VGG-Face. In our first experiment, we use a pretrained implementation of the VGG-Face CNN which is one of the top performing deep learning models for face recognition, this will act as our baseline for the rest of the experiments. The network was trained on the VGG-FACE dataset [20].

ResNet-50. In the next experiment, we use two residual networks for our face verification system, concretely two Resnet-50. One network is trained on MS-Celeb-1M [7] and then fine-tuned VGG-Face2 [3], while the other one is just trained on VGG-Face2. The architecture comprises 50 convolutional layers followed by a fully connected layer of dimension 2048.

Se-ResNet-50. Lastly we use a pretrained Se-Resnet-50 in our last experiment. This network is trained on MS-Celeb-1M. The only difference between the architecture of this model and ResNet-50 is that ‘Squeeze-and-Excitation’ (SE) block is added to the convolutional layers of the ResNet-50 followed by an embedding of 256 dimension. SE block can be used with any standard architecture. The SE block tries to use global information to selectively emphasize informative features and suppress less useful once.

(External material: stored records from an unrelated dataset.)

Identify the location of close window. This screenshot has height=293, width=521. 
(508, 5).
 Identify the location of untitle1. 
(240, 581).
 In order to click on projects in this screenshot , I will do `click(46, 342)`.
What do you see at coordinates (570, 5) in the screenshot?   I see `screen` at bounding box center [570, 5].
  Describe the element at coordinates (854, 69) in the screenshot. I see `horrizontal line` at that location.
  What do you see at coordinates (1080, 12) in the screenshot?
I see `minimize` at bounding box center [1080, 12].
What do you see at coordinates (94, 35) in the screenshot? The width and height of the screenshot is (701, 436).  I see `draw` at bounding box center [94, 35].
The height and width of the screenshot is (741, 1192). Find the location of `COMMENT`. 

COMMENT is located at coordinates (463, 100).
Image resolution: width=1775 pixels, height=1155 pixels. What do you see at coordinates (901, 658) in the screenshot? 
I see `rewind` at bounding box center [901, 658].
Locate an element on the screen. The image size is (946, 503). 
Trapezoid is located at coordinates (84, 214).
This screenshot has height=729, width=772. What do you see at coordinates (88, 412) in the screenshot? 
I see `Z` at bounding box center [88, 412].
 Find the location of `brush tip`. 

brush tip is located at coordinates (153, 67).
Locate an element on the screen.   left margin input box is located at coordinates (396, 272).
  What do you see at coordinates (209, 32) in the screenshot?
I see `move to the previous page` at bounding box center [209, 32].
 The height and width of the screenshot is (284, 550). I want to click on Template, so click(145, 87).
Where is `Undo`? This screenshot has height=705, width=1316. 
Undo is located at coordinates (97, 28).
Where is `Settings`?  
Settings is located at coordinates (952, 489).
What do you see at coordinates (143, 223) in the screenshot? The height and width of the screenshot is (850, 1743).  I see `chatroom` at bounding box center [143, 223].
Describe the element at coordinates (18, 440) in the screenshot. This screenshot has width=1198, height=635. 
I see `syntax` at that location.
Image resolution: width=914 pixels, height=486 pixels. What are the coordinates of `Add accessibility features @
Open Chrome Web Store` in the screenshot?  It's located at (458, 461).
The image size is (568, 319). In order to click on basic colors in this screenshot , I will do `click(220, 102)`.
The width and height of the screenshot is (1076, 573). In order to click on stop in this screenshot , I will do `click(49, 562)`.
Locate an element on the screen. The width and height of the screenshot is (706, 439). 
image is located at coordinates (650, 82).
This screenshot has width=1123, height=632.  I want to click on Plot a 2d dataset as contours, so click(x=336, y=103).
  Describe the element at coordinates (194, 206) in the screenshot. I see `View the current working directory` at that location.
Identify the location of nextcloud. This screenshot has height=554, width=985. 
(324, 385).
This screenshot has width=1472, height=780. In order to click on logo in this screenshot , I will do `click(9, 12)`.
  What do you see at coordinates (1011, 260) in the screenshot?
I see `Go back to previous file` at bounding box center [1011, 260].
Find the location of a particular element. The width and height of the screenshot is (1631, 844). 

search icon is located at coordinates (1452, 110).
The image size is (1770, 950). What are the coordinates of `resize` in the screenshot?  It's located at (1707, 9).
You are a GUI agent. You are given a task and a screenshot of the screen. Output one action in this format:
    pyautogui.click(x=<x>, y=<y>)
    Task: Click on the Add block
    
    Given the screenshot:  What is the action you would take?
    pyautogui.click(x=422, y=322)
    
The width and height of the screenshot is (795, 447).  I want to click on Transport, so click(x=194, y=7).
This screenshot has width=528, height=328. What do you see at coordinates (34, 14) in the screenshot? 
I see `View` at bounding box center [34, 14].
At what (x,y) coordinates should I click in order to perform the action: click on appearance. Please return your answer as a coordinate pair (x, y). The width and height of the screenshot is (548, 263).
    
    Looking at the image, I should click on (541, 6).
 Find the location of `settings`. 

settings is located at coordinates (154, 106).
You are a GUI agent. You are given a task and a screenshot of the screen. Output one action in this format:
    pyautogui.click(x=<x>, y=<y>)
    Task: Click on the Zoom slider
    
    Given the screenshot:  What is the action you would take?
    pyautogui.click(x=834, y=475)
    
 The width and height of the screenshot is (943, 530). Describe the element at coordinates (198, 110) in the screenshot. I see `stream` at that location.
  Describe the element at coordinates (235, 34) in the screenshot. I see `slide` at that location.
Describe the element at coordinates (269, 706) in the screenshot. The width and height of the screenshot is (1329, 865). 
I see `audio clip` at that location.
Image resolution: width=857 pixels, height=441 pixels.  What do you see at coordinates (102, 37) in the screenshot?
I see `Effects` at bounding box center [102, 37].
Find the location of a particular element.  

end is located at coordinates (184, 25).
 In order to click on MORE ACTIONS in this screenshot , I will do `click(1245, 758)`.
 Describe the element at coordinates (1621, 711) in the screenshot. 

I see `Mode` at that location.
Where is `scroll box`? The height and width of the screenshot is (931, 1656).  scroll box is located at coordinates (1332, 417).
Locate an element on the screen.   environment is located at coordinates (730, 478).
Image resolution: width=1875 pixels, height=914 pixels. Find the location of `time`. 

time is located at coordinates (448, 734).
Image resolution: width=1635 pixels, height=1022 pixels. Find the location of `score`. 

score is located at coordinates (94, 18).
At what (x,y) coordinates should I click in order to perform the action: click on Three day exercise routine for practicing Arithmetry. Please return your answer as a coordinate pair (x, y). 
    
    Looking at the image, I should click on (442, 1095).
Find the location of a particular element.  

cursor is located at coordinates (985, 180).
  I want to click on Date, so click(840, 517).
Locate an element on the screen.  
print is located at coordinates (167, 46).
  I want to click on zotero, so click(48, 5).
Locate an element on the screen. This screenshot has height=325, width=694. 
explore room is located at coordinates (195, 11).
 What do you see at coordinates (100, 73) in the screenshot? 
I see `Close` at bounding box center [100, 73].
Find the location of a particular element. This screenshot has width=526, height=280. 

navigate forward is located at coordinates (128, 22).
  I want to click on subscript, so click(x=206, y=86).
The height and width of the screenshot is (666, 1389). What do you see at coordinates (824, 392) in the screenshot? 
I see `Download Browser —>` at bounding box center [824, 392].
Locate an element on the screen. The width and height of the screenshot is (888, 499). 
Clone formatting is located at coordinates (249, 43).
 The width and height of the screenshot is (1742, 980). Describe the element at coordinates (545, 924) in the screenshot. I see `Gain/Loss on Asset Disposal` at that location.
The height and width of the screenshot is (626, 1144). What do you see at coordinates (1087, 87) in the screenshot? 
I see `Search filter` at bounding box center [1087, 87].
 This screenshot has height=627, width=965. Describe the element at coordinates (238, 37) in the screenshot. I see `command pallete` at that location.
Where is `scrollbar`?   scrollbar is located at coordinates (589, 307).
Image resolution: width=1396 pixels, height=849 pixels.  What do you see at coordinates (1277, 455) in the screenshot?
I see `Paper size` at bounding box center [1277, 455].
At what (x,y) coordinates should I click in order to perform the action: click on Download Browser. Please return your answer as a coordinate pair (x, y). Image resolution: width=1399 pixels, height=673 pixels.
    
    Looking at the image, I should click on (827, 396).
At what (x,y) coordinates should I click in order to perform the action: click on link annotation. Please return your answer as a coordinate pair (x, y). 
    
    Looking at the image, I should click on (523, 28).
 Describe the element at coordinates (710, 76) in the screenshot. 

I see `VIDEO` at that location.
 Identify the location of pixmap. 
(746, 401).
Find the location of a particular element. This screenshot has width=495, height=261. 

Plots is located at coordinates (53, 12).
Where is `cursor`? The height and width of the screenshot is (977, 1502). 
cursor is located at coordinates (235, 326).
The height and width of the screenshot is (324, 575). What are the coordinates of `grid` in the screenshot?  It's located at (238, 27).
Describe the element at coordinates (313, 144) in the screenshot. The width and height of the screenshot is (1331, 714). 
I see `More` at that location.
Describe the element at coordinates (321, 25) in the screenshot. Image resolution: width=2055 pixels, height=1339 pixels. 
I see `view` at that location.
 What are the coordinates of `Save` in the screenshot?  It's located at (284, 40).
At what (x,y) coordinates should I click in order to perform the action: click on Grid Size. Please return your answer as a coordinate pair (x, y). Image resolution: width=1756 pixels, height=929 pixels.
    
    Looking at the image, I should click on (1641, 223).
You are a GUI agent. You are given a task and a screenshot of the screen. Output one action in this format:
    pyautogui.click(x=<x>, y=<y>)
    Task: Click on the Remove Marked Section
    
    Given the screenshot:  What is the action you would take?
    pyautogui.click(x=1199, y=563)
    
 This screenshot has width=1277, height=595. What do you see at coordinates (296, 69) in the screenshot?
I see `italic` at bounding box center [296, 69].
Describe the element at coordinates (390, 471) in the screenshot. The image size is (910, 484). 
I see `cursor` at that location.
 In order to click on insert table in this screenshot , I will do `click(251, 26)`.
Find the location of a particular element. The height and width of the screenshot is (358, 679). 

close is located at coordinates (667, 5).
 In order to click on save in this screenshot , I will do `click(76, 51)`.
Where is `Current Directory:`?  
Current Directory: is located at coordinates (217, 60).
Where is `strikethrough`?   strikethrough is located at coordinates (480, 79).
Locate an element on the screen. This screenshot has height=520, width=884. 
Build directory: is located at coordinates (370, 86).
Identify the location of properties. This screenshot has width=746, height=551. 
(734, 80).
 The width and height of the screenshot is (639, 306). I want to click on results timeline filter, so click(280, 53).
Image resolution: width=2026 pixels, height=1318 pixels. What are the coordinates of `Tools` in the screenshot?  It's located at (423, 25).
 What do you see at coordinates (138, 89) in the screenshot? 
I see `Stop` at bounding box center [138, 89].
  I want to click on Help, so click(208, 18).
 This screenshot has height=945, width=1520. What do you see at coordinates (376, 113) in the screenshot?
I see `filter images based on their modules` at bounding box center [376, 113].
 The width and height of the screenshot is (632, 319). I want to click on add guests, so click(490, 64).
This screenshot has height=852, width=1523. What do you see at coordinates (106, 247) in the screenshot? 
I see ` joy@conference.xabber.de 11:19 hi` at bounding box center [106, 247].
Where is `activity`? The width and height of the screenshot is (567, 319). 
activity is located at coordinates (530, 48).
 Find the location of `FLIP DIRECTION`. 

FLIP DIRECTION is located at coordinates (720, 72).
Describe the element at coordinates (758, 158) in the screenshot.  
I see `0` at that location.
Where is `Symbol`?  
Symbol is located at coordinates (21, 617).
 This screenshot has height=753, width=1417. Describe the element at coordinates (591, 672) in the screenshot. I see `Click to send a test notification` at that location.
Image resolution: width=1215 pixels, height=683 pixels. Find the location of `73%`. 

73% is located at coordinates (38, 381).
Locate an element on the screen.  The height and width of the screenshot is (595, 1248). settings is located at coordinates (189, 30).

Table 2. Datasets used for the training of each model. The last column refers to the number of different identities present in the training set of each dataset that can also be found in the DFW test set.

3.3 Dataset Overlap

The datasets that were used to pretrain the models we are evaluating present overlapping identities with the DFW test set. Despite containing the same identities, the face images do not need to be the same. Studying how each architecture performs when evaluated on these identities will provide us with insight into the ability of statistical models to retain and generalize previously acquired knowledge when fitting a new distribution. Table 2 shows which dataset was used to train each of the models we evaluate. Note that there are also identities from DFW that overlap in more than one dataset: \( \text {VGG-Face} \cap \text {MS-Celeb-1M} = 145\), and \(\text {VGG-Face2} \cap \text {MS-Celeb-1M} = 71\).

4 Experiments and Results

In this section we present the different experiments and results obtained on every DFW protocol over every overlapping set. We also present some hard examples and an embedding visualization.

4.1 Performance on DFW

First, we evaluate and compare the different models on the standard dataset. We use the Genuine Acceptance Rate (GAR) at False Acceptance Rate of 1% and 0.1% (FAR), as defined in the original paper [15]. Table 3 shows the results obtained by several algorithms in each of the DFW evaluation protocols. The top performing methods do so well because they use models pretrained with over 5M images and fine-tune them on the DFW dataset for the face verification task.

Figure 2 shows the results of our experiments on each DFW protocol. It is clear that the models obtain competitive results despite none of them being specifically trained for this task, or fine-tuned in the DFW training set. This is, of course, due to the aforementioned identity overlap and the high capacity of the models used.

Table 3. Verification accuracy (%) of the different approaches and our results (last 4 rows). Models are evaluated on protocol-1 (P1), protocol-2 (P2) and protocol-3 (P3). Senet + Resnet50-ft represents an embedding of these two models
Fig. 2.
figure 2

ROC Curves for every evaluated model on each DFW protocol

4.2 Dataset Overlapping Study

As presented on Sect. 3.3 the datasets that were used to pretrain the models have overlapping identities with the DFW test set.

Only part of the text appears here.